Establish the relation between electric field and potential gradient.

Hint: You could consider a unit positive charge producing electric field around it. Then you could begin from the work done to move it by an infinitesimal distance. Now, you could make it in terms of the electric field produced by the charge. And finally you could derive the required relation.

Complete answer:
Let us begin by considering a unit positive charge producing an electric field E at a certain point containing unit positive charge. Let us move this charge by a distance dx without being accelerated. We should note that the external force that is being applied is equal in magnitude but opposite in direction to the electric field force.

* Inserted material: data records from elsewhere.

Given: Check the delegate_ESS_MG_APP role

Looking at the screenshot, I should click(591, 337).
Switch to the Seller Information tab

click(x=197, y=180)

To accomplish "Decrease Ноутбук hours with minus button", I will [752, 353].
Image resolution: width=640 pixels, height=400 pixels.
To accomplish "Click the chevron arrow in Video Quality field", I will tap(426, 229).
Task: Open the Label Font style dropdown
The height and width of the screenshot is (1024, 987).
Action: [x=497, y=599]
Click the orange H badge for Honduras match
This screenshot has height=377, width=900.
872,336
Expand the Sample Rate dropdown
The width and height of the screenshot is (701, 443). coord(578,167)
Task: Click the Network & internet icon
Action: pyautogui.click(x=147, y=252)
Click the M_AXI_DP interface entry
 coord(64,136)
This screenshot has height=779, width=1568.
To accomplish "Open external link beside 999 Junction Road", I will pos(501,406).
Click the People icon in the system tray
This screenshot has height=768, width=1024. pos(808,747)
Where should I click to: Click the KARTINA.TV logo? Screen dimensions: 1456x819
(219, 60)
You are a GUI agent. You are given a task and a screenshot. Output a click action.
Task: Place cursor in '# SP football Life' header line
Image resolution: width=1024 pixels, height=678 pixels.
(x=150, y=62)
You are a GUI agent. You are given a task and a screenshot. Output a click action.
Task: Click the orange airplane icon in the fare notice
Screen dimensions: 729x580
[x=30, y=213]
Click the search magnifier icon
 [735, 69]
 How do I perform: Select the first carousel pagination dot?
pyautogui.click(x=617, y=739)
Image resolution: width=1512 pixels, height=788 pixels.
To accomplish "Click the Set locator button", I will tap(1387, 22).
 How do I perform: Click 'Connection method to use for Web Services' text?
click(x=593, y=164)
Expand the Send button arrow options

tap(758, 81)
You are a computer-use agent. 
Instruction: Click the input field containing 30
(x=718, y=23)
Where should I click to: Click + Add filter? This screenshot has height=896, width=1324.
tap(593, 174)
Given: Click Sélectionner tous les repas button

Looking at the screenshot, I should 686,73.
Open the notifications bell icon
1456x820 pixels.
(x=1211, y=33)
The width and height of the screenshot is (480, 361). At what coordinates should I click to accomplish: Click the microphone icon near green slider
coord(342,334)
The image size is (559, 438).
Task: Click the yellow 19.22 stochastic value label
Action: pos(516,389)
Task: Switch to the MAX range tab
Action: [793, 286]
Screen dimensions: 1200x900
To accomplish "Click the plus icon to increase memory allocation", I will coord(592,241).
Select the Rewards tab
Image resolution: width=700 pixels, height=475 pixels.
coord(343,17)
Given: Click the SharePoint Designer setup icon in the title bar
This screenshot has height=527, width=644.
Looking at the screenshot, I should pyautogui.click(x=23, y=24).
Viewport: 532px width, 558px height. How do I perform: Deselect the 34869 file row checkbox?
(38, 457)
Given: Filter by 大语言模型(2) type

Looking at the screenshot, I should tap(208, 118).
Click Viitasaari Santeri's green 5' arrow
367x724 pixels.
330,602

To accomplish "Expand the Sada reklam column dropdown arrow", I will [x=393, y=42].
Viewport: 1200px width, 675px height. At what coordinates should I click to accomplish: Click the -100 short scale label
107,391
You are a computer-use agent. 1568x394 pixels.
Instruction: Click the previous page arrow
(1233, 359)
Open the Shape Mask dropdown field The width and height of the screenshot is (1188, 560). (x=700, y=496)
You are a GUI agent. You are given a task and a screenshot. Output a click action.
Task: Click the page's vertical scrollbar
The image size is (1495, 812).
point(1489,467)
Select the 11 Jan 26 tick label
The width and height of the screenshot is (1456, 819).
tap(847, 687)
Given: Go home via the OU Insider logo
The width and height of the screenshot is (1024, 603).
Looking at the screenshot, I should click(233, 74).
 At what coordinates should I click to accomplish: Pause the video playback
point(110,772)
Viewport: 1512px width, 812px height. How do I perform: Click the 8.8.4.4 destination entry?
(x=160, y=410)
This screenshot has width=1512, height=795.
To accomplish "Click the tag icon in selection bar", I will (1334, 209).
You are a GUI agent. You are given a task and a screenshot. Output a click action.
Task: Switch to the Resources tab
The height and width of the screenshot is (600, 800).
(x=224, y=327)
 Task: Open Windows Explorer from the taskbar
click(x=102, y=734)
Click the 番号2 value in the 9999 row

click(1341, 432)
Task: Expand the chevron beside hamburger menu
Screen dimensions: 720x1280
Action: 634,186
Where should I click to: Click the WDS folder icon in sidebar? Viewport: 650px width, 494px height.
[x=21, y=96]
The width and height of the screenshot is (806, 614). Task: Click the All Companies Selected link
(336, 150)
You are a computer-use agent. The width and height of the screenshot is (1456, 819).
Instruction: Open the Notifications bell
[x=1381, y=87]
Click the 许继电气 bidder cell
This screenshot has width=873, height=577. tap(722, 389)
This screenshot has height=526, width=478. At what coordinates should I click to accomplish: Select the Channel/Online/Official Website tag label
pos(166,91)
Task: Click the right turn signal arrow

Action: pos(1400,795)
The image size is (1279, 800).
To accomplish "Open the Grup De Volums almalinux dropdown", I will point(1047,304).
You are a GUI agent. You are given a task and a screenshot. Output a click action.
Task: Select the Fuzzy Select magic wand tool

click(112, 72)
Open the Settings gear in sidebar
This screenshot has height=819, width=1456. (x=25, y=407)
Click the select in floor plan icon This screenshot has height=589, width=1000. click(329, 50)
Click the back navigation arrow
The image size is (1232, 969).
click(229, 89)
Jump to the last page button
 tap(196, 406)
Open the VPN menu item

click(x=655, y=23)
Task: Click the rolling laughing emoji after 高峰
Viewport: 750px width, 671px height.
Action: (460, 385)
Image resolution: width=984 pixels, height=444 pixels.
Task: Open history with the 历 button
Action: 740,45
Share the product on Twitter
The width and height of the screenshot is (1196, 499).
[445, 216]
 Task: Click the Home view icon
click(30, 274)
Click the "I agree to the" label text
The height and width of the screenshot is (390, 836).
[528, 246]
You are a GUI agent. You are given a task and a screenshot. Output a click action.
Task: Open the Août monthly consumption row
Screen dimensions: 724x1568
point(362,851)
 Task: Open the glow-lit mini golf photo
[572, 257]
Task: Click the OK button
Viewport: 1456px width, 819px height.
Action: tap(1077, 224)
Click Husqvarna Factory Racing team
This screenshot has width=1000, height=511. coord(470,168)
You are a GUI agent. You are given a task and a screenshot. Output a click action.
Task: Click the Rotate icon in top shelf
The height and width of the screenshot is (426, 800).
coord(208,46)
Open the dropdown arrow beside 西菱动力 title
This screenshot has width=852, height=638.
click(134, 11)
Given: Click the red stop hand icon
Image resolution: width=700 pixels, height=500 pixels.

That is, we see that the external force and displacement are in opposite directions.
We know that the work done is given by the product of force and displacement, so, here the work done by the external force could be given by,
$dW=-Fdx$…………………………………………… (1)
We know that electric field could be given by,
$E=\dfrac{F}{q}$……………………………………………. (2)
For unit charge equation (2) becomes,
$E=F$………………………………………….. (3)
Now we could substitute (3) in (1) to get,
$dW=-Edx$……………………………………. (4)
We know that electric potential due to a point charge could be defined as the work done so as to move it against an electric field by an infinitesimal distance without being accelerated.
Now equation (4) becomes,
$dV=-Edx$
$\therefore E=-\dfrac{dV}{dx}$
Therefore, we have derived the relation between electric field and electric potential gradient.

Note:
You may wonder why in the definition of electric potential, we stress on the phrase ‘charge is moved without being accelerated’ significant. This makes it possible for the external force being equated in magnitude with force exerted by the electric field. Hence, it is found to be worthwhile to stress on this phrase.